Michel-Edouard Leclerc, patron de la chaîne d’hypermarchés du même nom, s’engage à vendre les médicaments à prescription facultative 25% moins chers par rapport à la moyenne en pharmacie, si le gouvernement ouvrait ce marché à la grande distribution.
Le gouvernement a annoncé en mars son intention d'autoriser au deuxième trimestre la vente en libre service dans les pharmacies de quelque 200 médicaments à prescription facultative, dont les prix seront librement fixés par les industriels, les pharmaciens et leurs grossistes.
Une autorisation qui fait espérer à la grande distribution de pouvoir un jour vendre des médicaments, Michel-Edouard Leclerc propose que les espaces "pharmacie" se situent justement dans ces parapharmacies.

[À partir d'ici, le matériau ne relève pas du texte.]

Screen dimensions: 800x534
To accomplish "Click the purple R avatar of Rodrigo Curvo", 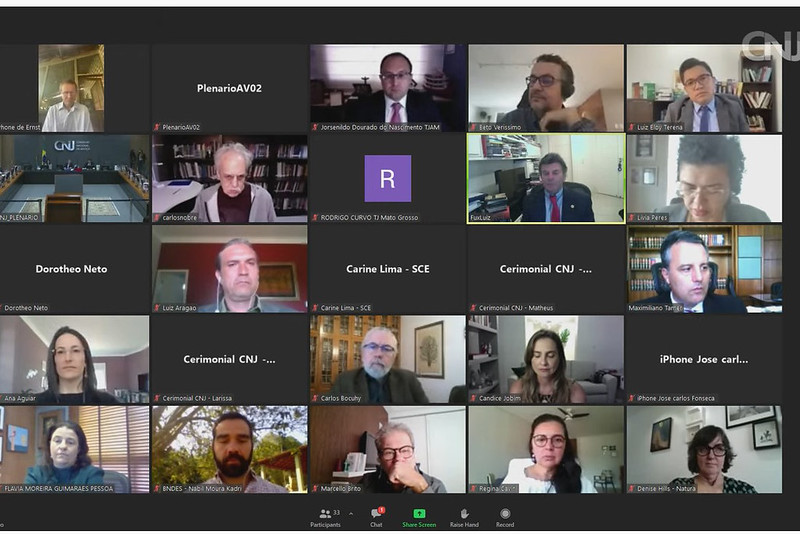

Le réseau Leclerc compte actuellement 110 parapharmacies attirant 6 millions de clients chaque année.
Leclerc, vend déjà des médicaments en Italie où le secteur a été libéralisé en 2006.
Deux parapharmacies "pilotes" ont été mises en place en région parisienne, avec des espaces dédiés aux médicaments, mais elles ne sont pas fonctionnelles pour l’instant.
Leclerc a toujours oeuvré pour l'ouverture de nouveaux marchés à la grande distribution, au nom du pouvoir d'achat du consommateur. L'enseigne a été le premier supermarché à vendre du carburant à la fin des années 1970, après avoir remis en cause le monopole des compagnies pétrolières.
Il s'est aussi lancé dans la parapharmacie à la fin des années 1980, après avoir également bataillé contre le monopole des pharmacies dans ce secteur.
L’enseigne lancera ce week-end, une campagne de publicité télévisuelle, pour "demander que les médicaments soient vendus à prix Leclerc". Une publicité qui a reçu un avis défavorable de Bureau de vérification de la publicité, mais, fait rarissime, TF1 et M6 ont décidé de la diffuser, a indiqué Leclerc.